Canada has doubled down on its gross error of accusing Andy Apaid by sanctioning Carl Braun, head of Unibank. So in a country in which modern entrepreneurs are an endangered species, Canada is now accusing both Haiti’s top industrialist and its top banker.
          There are corrupt businessmen in Haiti. But there are also well-established business families who for generations have maintained good reputations and are known to most Haitians for that. Apaid and Braun belong to that rarefied group.
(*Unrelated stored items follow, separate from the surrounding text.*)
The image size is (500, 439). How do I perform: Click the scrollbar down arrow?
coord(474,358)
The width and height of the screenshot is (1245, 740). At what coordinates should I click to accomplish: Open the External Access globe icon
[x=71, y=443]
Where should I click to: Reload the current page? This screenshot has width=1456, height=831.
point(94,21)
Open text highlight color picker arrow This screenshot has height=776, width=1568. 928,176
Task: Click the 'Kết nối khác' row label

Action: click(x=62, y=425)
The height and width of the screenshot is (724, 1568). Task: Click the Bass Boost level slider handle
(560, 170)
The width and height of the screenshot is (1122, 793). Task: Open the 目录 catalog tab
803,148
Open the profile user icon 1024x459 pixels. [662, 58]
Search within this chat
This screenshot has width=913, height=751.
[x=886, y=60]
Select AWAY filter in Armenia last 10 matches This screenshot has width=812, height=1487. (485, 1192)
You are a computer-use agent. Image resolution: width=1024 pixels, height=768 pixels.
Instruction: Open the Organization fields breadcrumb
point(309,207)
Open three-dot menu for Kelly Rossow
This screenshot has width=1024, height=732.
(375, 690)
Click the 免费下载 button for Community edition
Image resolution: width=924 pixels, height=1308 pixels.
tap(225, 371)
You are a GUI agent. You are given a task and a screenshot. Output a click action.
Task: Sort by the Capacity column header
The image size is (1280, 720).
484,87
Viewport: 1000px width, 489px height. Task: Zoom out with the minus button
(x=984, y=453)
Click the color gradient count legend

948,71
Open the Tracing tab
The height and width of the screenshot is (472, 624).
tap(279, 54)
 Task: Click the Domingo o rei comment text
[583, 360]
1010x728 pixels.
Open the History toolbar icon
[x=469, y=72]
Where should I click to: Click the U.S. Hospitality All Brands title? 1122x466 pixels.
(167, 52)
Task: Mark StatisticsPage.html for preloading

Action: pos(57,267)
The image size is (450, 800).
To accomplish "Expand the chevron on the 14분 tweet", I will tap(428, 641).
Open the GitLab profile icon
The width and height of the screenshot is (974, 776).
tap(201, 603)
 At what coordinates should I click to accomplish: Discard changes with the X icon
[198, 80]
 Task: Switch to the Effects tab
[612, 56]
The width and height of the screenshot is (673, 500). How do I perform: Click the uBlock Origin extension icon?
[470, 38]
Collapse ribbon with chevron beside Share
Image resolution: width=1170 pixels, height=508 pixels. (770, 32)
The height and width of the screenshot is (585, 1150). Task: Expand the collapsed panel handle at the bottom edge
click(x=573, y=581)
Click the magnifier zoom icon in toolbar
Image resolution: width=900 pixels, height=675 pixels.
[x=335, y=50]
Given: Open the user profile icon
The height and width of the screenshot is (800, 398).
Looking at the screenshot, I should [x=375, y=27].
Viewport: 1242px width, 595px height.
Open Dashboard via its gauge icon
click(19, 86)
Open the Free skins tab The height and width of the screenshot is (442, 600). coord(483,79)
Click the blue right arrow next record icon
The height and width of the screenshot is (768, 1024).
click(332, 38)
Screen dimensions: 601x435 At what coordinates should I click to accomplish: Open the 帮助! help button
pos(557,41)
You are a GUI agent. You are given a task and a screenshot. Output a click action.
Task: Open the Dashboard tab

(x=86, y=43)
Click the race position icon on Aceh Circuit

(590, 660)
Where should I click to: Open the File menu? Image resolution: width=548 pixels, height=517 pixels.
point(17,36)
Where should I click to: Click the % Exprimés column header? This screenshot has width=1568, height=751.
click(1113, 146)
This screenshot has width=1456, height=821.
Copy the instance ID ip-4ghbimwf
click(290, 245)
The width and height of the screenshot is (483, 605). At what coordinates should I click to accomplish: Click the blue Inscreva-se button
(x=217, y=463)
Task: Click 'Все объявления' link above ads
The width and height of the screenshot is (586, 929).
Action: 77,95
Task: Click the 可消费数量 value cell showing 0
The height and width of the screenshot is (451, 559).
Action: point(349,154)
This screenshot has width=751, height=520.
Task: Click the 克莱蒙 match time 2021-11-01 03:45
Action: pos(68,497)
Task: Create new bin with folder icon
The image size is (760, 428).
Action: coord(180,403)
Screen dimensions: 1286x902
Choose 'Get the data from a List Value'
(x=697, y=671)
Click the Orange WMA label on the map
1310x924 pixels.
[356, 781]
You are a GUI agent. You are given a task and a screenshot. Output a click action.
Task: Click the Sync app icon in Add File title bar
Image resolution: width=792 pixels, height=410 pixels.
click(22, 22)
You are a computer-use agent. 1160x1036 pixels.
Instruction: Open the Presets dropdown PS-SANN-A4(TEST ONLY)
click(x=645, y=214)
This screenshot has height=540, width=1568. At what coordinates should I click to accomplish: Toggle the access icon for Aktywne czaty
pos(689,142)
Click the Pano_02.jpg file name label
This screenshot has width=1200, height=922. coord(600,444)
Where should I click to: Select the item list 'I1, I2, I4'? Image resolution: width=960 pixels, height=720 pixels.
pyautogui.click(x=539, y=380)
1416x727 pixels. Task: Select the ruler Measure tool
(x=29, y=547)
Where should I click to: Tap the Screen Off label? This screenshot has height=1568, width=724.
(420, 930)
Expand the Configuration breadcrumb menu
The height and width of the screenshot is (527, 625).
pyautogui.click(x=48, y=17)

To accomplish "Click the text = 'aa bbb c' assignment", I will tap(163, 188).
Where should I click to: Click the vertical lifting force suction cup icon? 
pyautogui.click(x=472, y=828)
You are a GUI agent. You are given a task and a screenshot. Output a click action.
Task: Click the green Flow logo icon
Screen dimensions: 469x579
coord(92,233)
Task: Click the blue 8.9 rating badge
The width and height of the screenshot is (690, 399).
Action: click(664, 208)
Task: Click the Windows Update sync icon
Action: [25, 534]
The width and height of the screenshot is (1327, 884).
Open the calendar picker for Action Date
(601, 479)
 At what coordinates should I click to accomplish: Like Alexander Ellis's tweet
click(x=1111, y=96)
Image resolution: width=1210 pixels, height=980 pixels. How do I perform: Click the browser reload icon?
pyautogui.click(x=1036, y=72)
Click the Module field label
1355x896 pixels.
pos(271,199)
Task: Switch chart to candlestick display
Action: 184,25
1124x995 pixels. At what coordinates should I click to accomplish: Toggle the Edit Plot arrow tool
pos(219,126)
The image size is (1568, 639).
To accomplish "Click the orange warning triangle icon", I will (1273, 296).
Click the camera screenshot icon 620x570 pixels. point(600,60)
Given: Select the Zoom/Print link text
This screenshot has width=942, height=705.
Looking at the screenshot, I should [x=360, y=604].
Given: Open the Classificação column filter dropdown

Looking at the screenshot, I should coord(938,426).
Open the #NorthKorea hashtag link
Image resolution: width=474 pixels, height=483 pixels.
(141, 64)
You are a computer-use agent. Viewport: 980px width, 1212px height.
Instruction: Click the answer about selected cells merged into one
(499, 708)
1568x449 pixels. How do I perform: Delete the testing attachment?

          The Haiti Democracy Project has included both Carl Braun and Andy Apaid’s son (Andy Apaid, Jr.) on its business delegations to Washington. During the twelve years 2003-2015 we brought twenty business delegations to Washington, comprising some sixty delegates in all.  Each member of our delegations was carefully vetted by a Haitian expert imbedded in the business sector before being allowed to join. In all these twenty years not one has been credibly accused by either Haitian or foreign authorities. One has been falsely accused by Haitian authorities for political reasons, and one has been suspected of malpractice by a qualified analyst working for the Haiti Democracy Project.  We have also brought ten legislative delegations, as part of a democracy project’s effort to support an elected legislature, but with little vetting, and there have been at least two allegations against them.
          The fact-checking that our little organization scrupulously performed before introducing any businesspeople to members of Congress and the State Department turns out to be superior to that of the government of Canada with all its resources. This is because our fact-checker was eminently qualified and also impervious to political influence. It’s too bad that the government of Canada, before pointing the finger at others, couldn’t find people of similar caliber to work for it.
          Anyone who has read our web page will recall that we were fans of Canada when it began its sanctioning of the top Haitian politicians this time last year, most of whom already had well-known reputations in Haiti for corruption and violence although you would never know it by reading the Haitian press (which rightly fears retribution). They were also untouchable until Canada leveled its accusations, well-founded in these cases. But when it comes to Haiti, there exists in the United States and Canada a small but vocal pro-Aristidian and pro-Lavalasien cult sector, who have always been hostile to the straight business sector in Haiti. The Canadian government’s immigration board sometimes reaches out to nongovernmental organizations such as the Haiti Democracy Project for information on Haitian personalities before admitting them. Here is a possible explanation for Canada’s costly faux-pas on these two Haitian business leaders.
          The Haiti Democracy Project advises all concerned to disregard the Canadian government’s pronouncements on Andy Apaid and Carl Braun and to continue the respectful relationship due them.